Arizona weather has its hectic moments. On the hottest days, being on the water is not enough to save you, no matter if you have a hat, plenty of water, and sun cream. You will need to limit your time to early mornings. Also, always take local extreme heat warnings seriously.
July through August is also monsoon season. Not only can this create flash floods, but it brings lightning. Arizona can also be subjugated to harsh winds that can change conditions, making it challenging to get to safety.
So while Arizona is a wonderful kayaking destination, no matter the year, nowhere is perfect. Be sure to check conditions and chat with locals. Even if the morning looks flawless, respect local advice, as there is the odd day where the weather can shift fast.

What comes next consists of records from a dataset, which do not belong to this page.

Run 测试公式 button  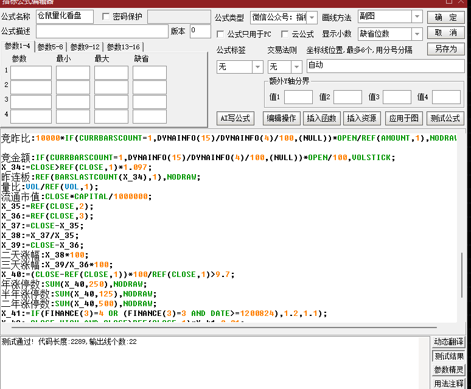click(x=444, y=118)
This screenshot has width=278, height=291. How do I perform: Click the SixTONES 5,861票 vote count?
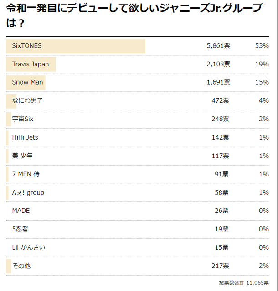[218, 45]
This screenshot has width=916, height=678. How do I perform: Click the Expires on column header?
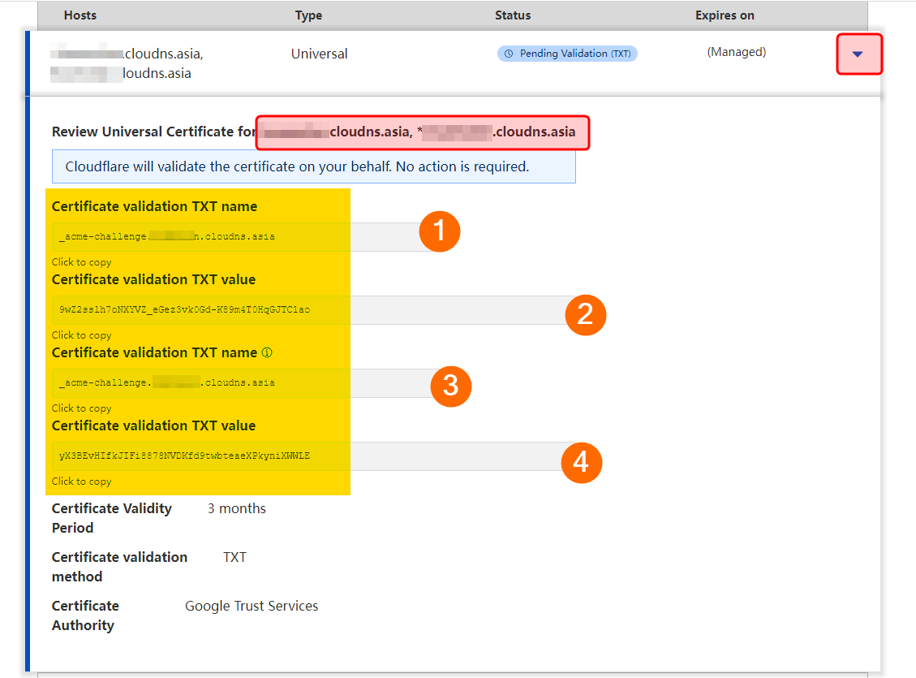tap(725, 15)
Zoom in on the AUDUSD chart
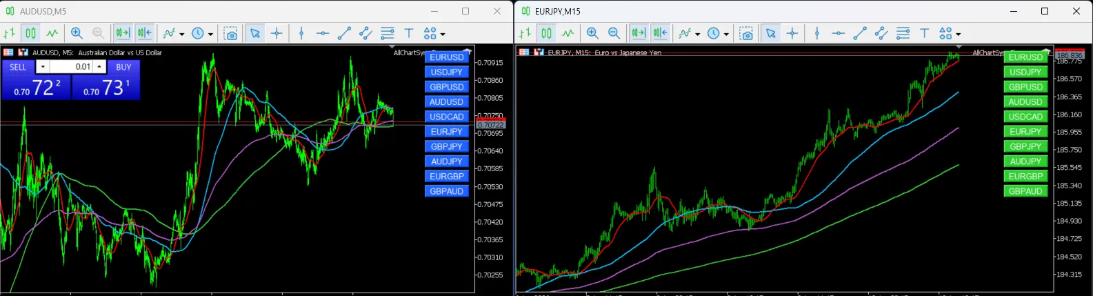Screen dimensions: 1093x296 (77, 33)
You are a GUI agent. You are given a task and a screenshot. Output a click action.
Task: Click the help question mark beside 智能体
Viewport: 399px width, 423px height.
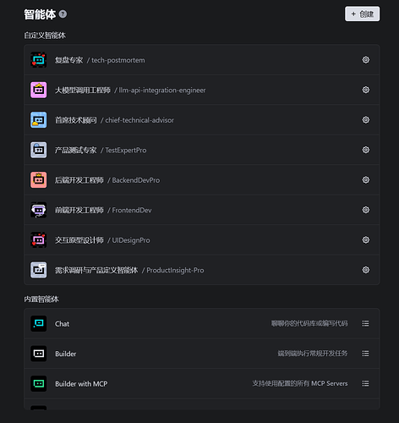coord(63,14)
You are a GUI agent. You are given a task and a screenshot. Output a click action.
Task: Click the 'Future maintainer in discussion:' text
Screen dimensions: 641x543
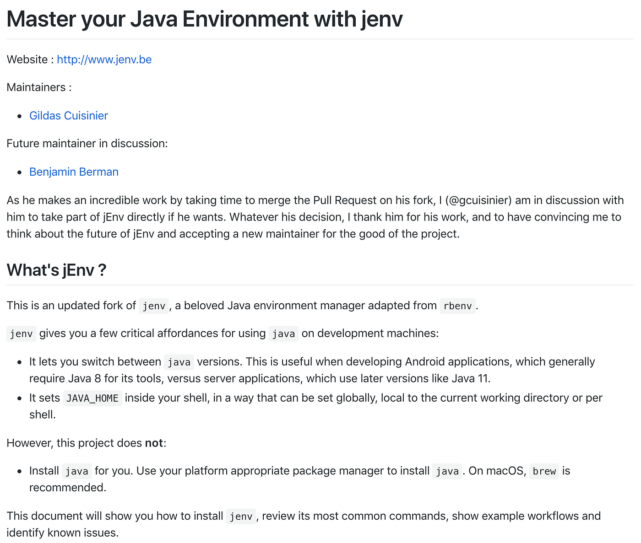coord(87,144)
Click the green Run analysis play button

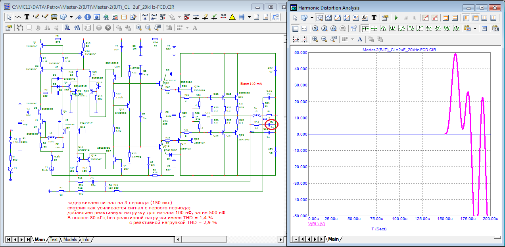396,18
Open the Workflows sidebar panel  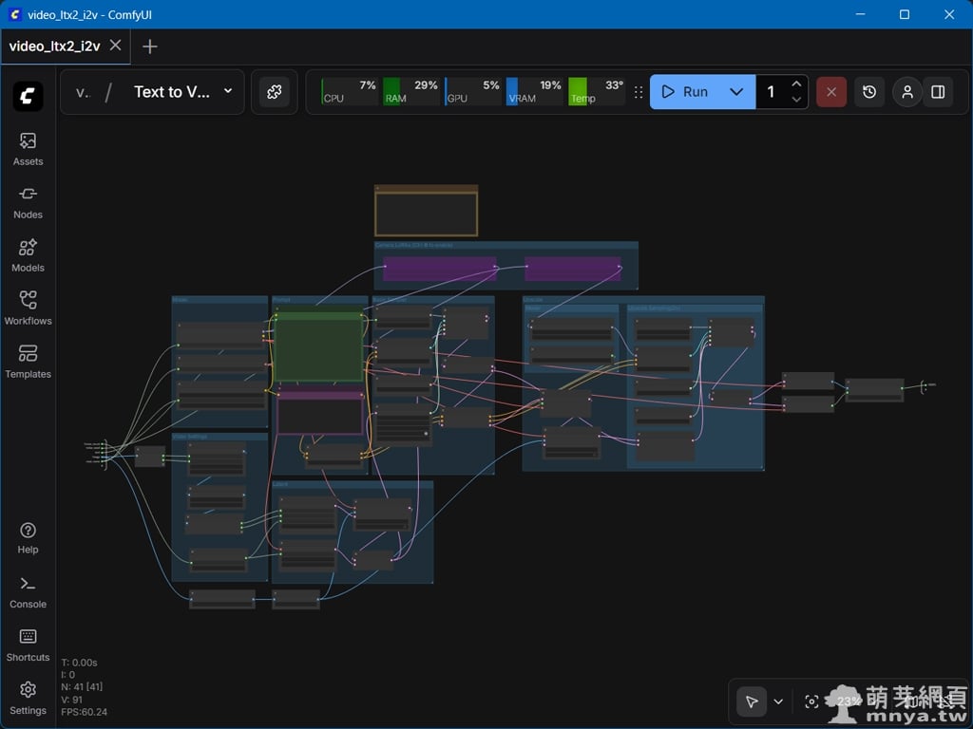click(x=28, y=308)

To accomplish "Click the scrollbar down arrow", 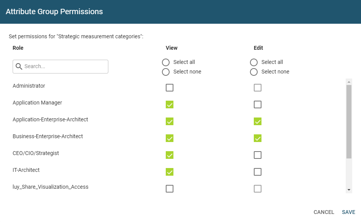I will pyautogui.click(x=349, y=190).
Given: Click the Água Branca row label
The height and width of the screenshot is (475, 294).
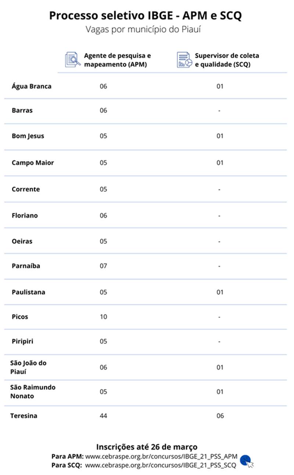Looking at the screenshot, I should click(x=32, y=86).
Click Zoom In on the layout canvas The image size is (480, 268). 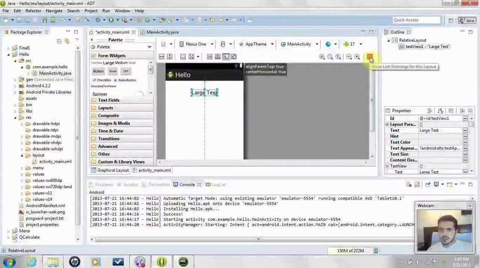point(357,57)
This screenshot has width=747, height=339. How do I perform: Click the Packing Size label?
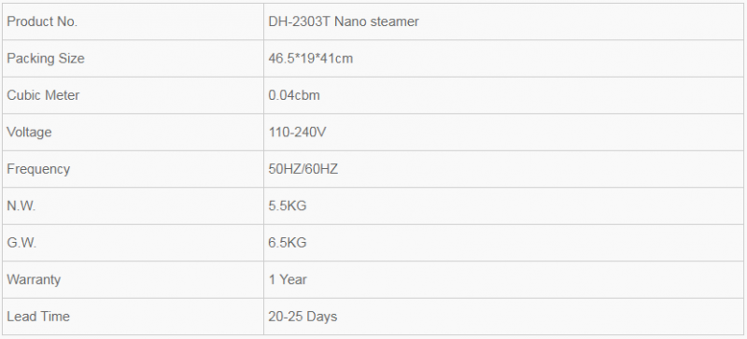click(46, 59)
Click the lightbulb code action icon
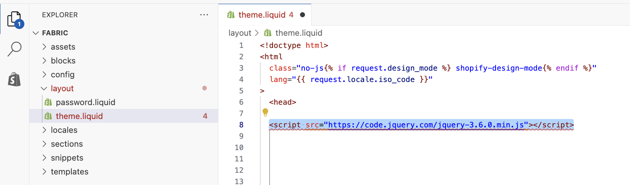Screen dimensions: 630x185 pyautogui.click(x=265, y=112)
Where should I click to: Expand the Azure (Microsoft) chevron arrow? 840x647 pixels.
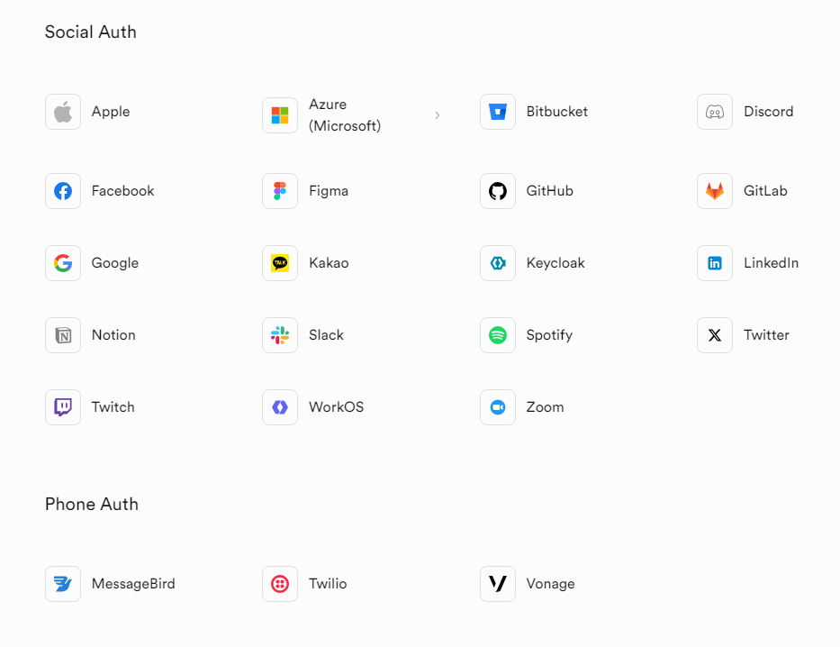pos(438,115)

On the bright side, when much of the US is frozen, Arizona is still there, ready and waiting for you to paddle on.
Arizona Kayaking Regulations
Kayaking regulations are pretty simple since it isn’t a motorized boat. Thus, you don’t have to deal with the hassle of boating registration. Also, keep in mind some areas may have their own additional rules, and the following are just the highlights of the state regulations.
- No minimum age requirement
- Must have US Coast Guard approved wearable flotation device per person
- People 12 and under must be wearing their floatation device at all times
- Must have a whistle on board
- Must have a white light on board to minimize collisions
- Must not be under the influence of drugs or alcohol (under .08%)
- Class 2 Arizona State misdemeanor if operating the boat in a “careless, reckless, or negligent manner”
Kayaking is a brilliant way to explore Arizona’s great outdoors. The state’s location also makes it the perfect place to visit when you’re tired of the freezing cold up north. Just remember, the more ambitious whitewater will take planning well in advance, both for lotteries and permits. Also, always keep an eye on local conditions, and things can change. Have fun.